Note that TargetTask is implemented with TargetType as a generic type variable. This means that when you subclass TargetTask, you need to declare the type of target the target() method returns. This is critical for composability of tasks and allows type checkers to verify that chained tasks are compatible in terms of their I/O.

The Typical Target uses a File System

Moreover, the most commonly used Target persists, retrieves and checks existence of one or many files/objects in a file system. To this end Stardag implements the FileSystemTarget hierarchy: FileSystemTarget is the minimal base protocol (providing uri and exists()), with FileTarget for file-oriented targets and DirectoryTarget for directory-oriented targets.

You can, and it is in some cases motivated to, return a target for a certain type of file system with an absolute path/URI

import stardag as sd

class MyTask(sd.TargetTask[sd.LocalFileTarget]):

    def run(self):
        with self.target().open("w") as handle:
            handle.write("result")

    def target(self) -> sd.LocalFileTarget:
        return sd.LocalFileTarget("/absolute/path/to/file.txt")

However, you are strongly encouraged to instead use the function sd.get_file_target:

import stardag as sd

class MyTask(sd.TargetTask[sd.FileTarget]):

    def run(self):
        with self.target().open("w") as handle:
            handle.write("result")

    def target(self) -> sd.FileTarget:
        return sd.get_file_target("path/to/file.txt")

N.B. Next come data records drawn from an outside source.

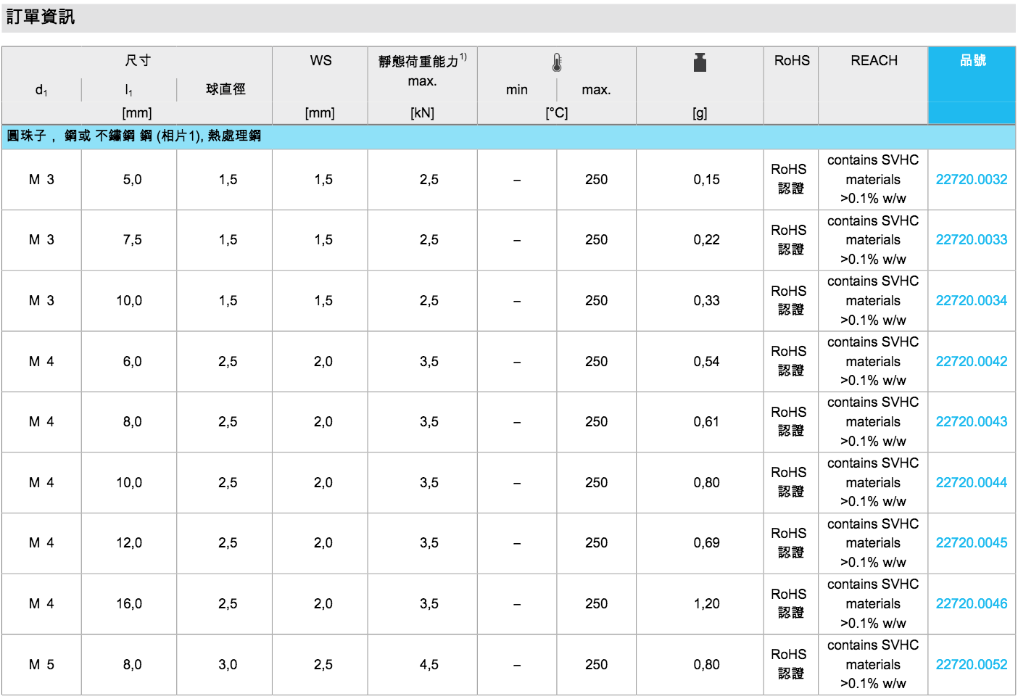Click the 球直徑 sub-column header
The width and height of the screenshot is (1018, 699).
click(225, 89)
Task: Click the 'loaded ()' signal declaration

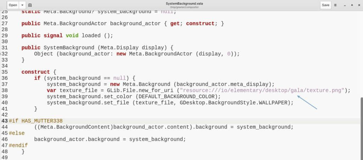Action: point(97,36)
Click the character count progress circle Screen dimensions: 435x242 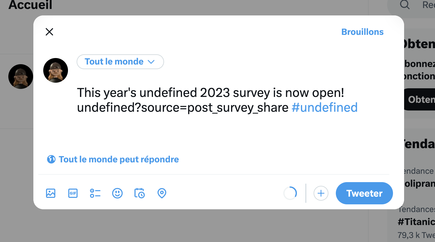290,193
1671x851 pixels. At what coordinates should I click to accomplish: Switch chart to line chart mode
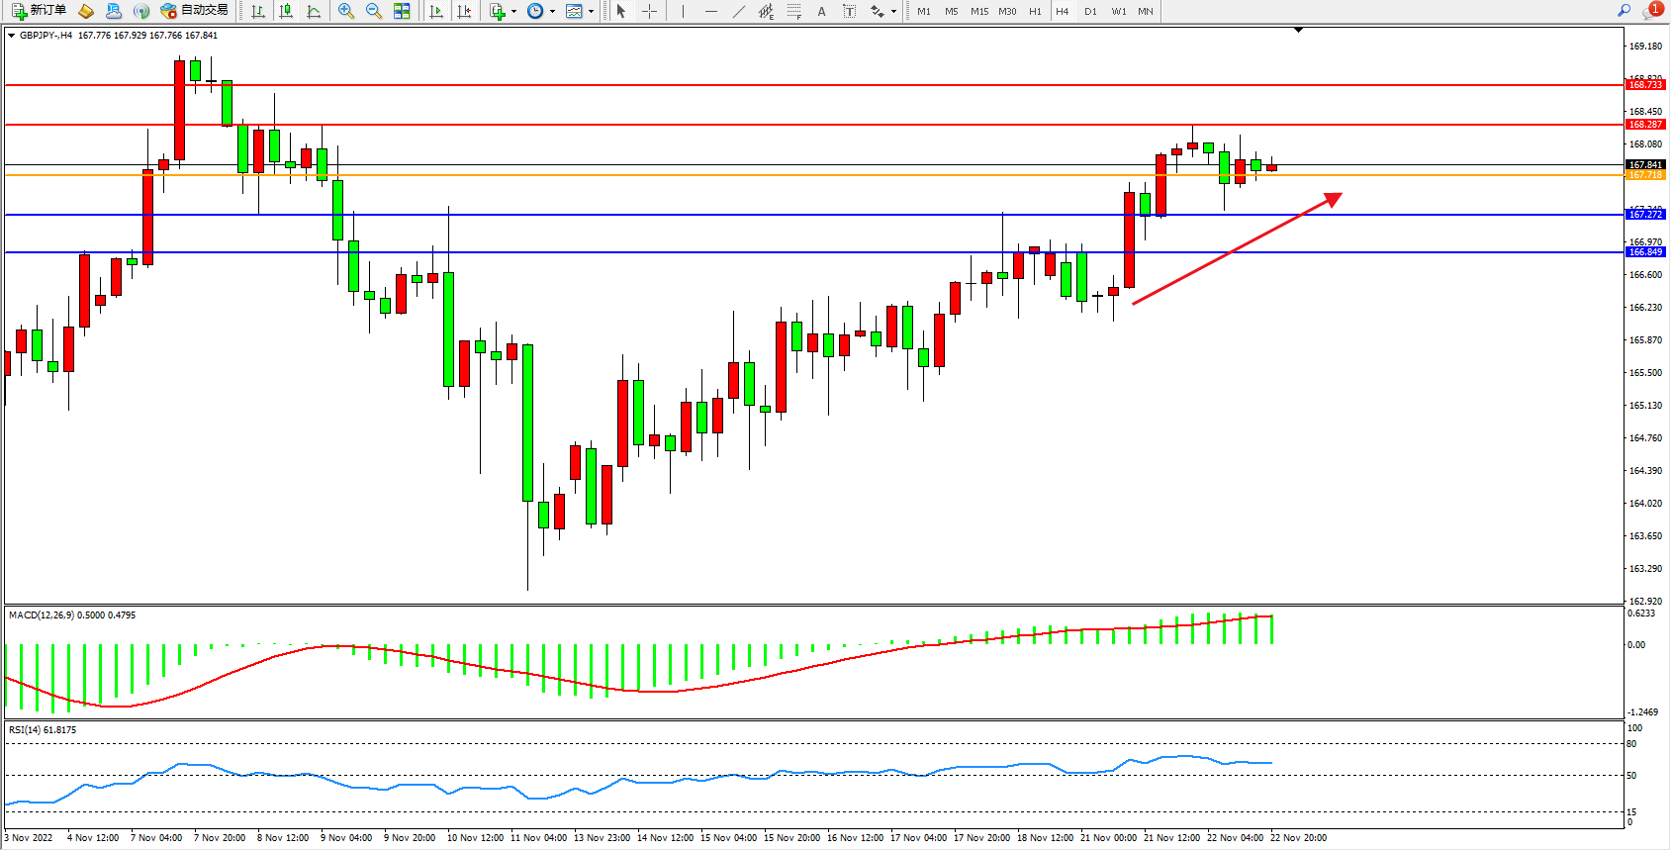coord(314,11)
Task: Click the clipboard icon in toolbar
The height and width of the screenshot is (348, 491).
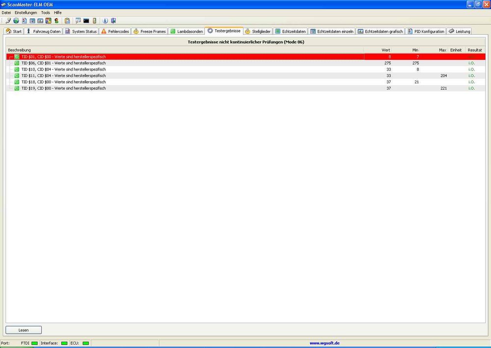Action: [x=67, y=21]
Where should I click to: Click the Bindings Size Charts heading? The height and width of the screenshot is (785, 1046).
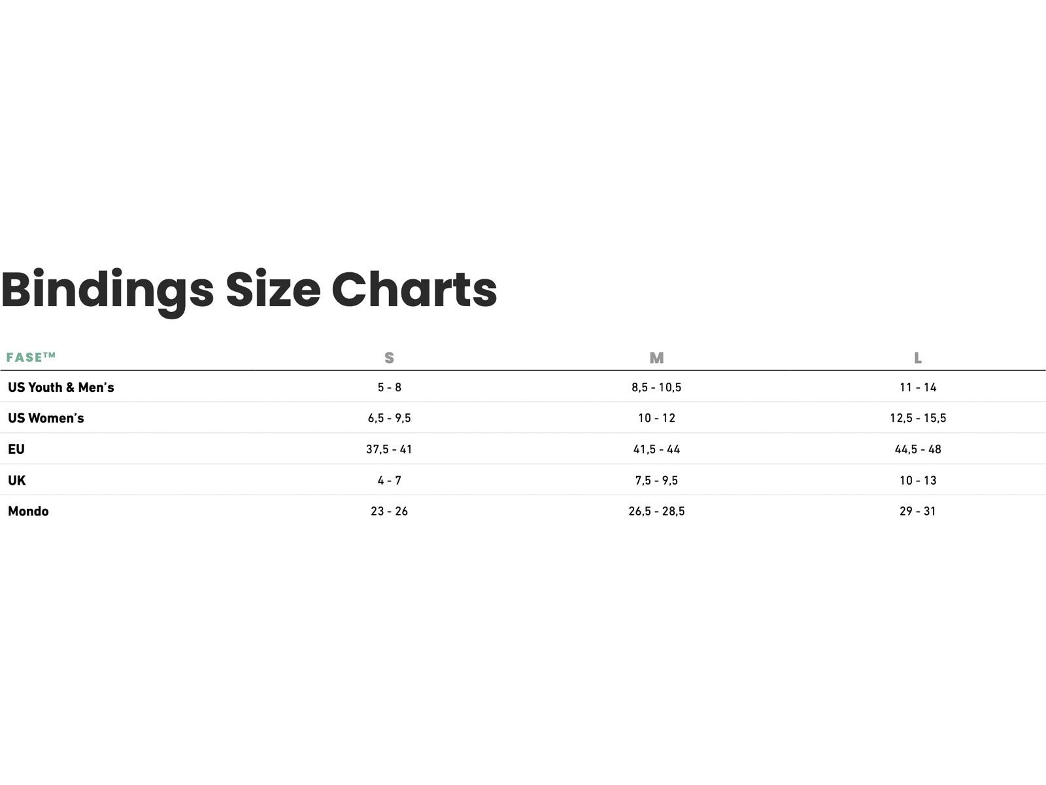[x=249, y=290]
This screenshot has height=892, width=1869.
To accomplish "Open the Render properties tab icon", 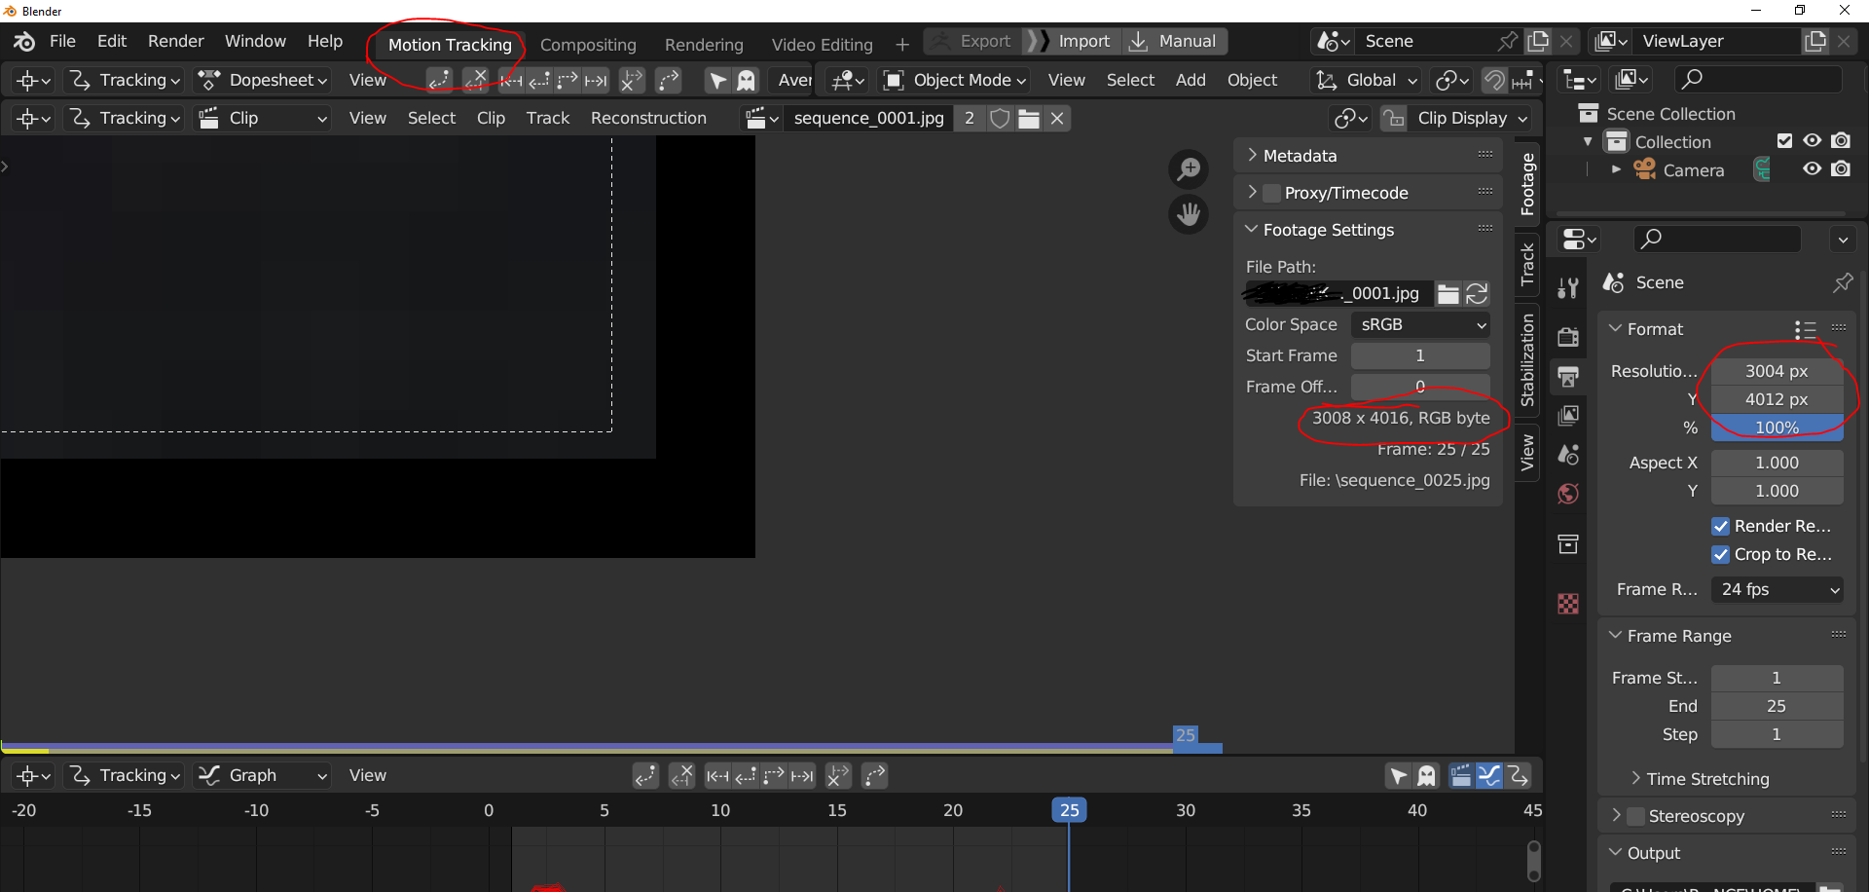I will [x=1568, y=337].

The main benefit here is that you can configure the file system and root directory/URI-prefix centrally and decoupled from your tasks. This means for example that you can trivially jump between experimenting fully locally and running pipelines in production (or staging etc.).

Target Roots

Target roots define the base location for FileSystemTargets obtained by sd.get_file_target() or when using sd.Task or the @sd.task decorator API.

As per the last example above, when implementing target(), you are advised to use sd.get_file_target which takes the arguments:

  • relpath: str (required)
  • target_root_key: str (default value "default")

The core idea is that you define a set of named (the target_root_key) base paths or URIs, to which the target of any task specifies the relative path. E.g

Configuration

Via environment variables:

# The "default" root
export STARDAG_TARGET_ROOTS__DEFAULT="s3://some-bucket/prefix/"

# Additional root named "ingestion"
export STARDAG_TARGET_ROOTS__INGESTION="s3://some-other-bucket/prefix/"

Or equivalently via a single JSON-encoded environment variable:

export STARDAG_TARGET_ROOTS=\
    '{"default": "s3://some-bucket/prefix/", "ingestion": "s3://some-other-bucket/prefix/"}'

You can also instantiate/implement your own TargetFactory and set it to sd.target_factory_provider.set(my_target_factory).


🚧 Work in progress 🚧

This documentation is still taking shape. It should soon cover:

  • Serialization
  • How target roots are configured via the STARDAG_PROFILE/CLI/configuration
  • How target roots are connected to Environments and synced via the stardag Registry.
  • Common patterns and best practices.